Domestic violence against women and girls has increased across the world since the very first lockdown during COVID-19 in March 2020, as couples have been spending more time together at home.
Some parts of Canada, such as Ontario or B.C., reported that the calls women helpline services received increased 400 per cent during the first lockdown, according to federal government statistics.
The data also showed violence against women has increased about 30 per cent since the lockdown on March 17 around the world, the UN reported.
On the other hand, it is believed there are numerous women who did not report the violence to the police. Only, during the pandemic, less than 40 per cent of women or girls reported the violence to which they are exposed to, the Canadian figures show.
One in three women worldwide reported being physical or sexual violence before the pandemic. But these women are subjected to fear and danger greater than before under the pandemic.
Many factors are behind the rise of violence, such as loss of employment and reduced income because of the pandemic. Additionally, people are under greater stress as families are confined at home, with schools and childcare facilities limited or closed, and people cannot properly get in touch with the friends, according to Statistics Canada.
All countries have to take action to protect all women.
In a dramatic turnaround, the Turkish government withdrew from the international Istanbul Convention at midnight on March 20.
The Convention is meant to protect women’s rights by establishing basic standards and obligations of states in preventing and combating violence against women and domestic violence.
Women are worried, women revolted, but no one in authority in Turkey has heard their voices.
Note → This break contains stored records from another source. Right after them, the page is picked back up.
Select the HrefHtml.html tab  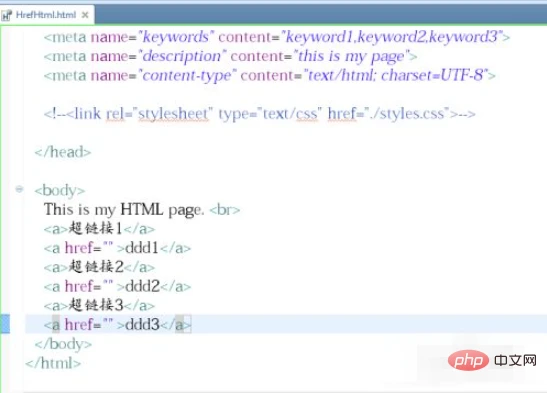pyautogui.click(x=47, y=15)
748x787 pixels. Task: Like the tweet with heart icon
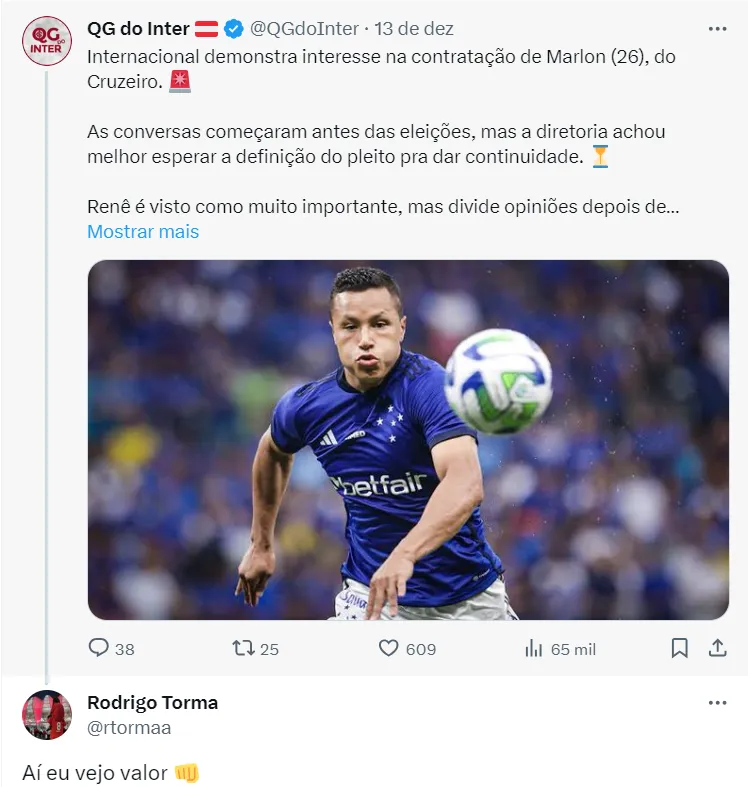[x=389, y=648]
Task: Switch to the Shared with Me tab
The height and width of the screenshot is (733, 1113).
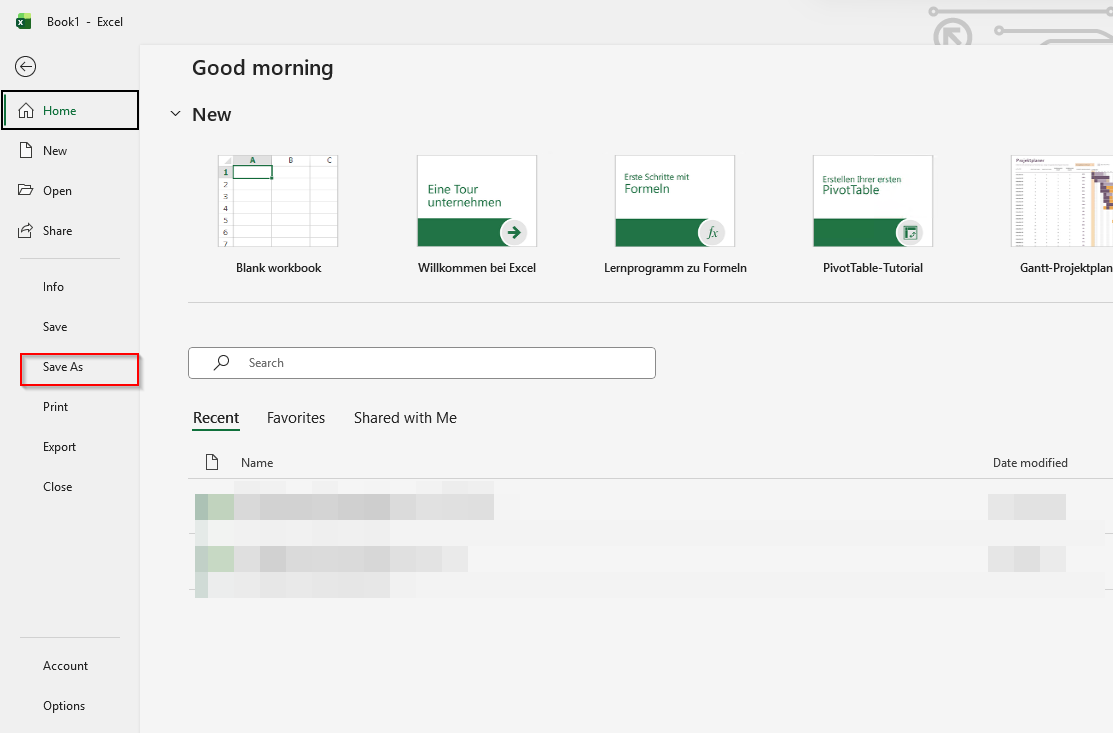Action: click(x=405, y=418)
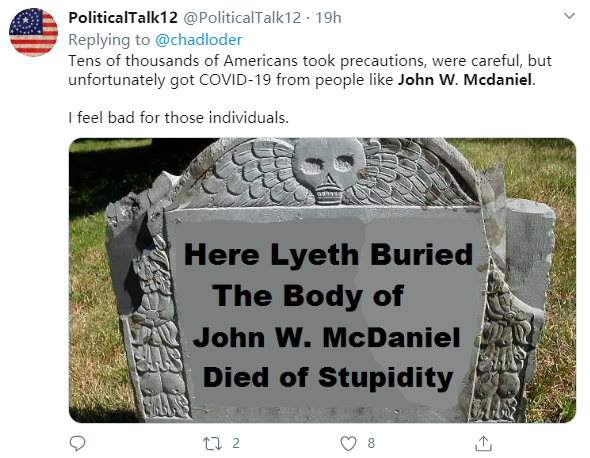Like the tweet with heart icon

click(x=348, y=443)
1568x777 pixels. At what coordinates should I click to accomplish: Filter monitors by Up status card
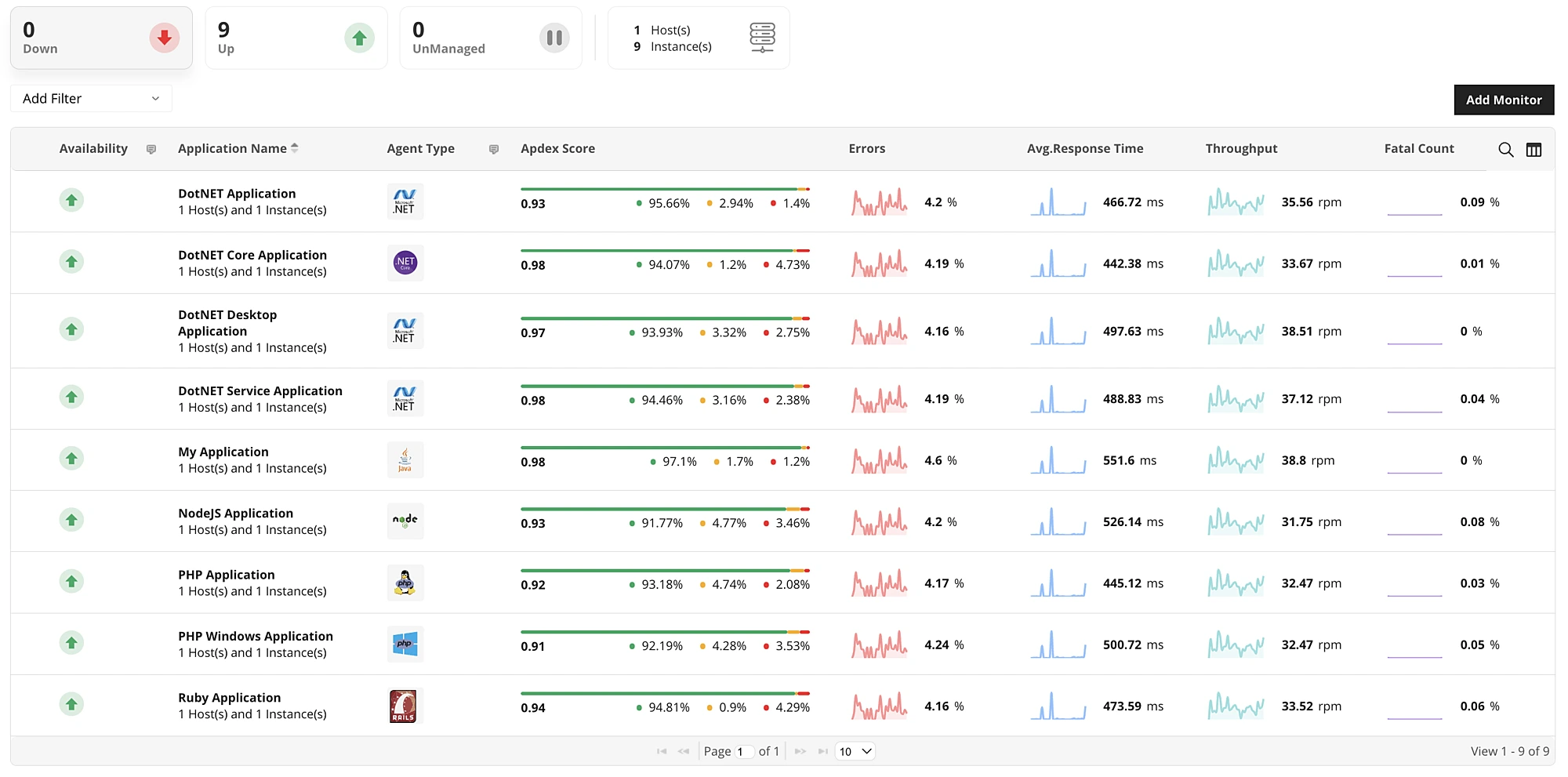pos(296,38)
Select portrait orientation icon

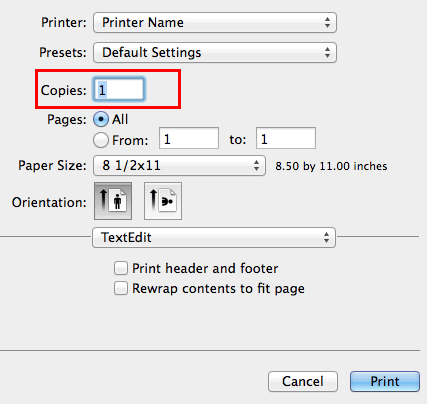tap(113, 201)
About 300 murders were committed by men, and 171 women were found suspiciously dead in 2020 in the country, the We Will Stop Femicide Platform study of 2020.
WHO also reported the highest levels of violence in its history.
Based on the UN Women`s study, lockdowns and disruptions to vital support services caused by COVID-19, the number of violent incidents against women and girls has marked a new record.
UN Women urged Turkey to reconsider its decision to exit the Convention, of which it was the first to sign in 2011.
Women should never be afraid to stay at home.
Women never should be afraid to call the police if they are violated.
Women never should be afraid to speak out.
Authorities must provide partial financing and accommodation if the women are in danger anywhere in the world.
And the rules of law must be more of a deterrent on abusers to discourage violence.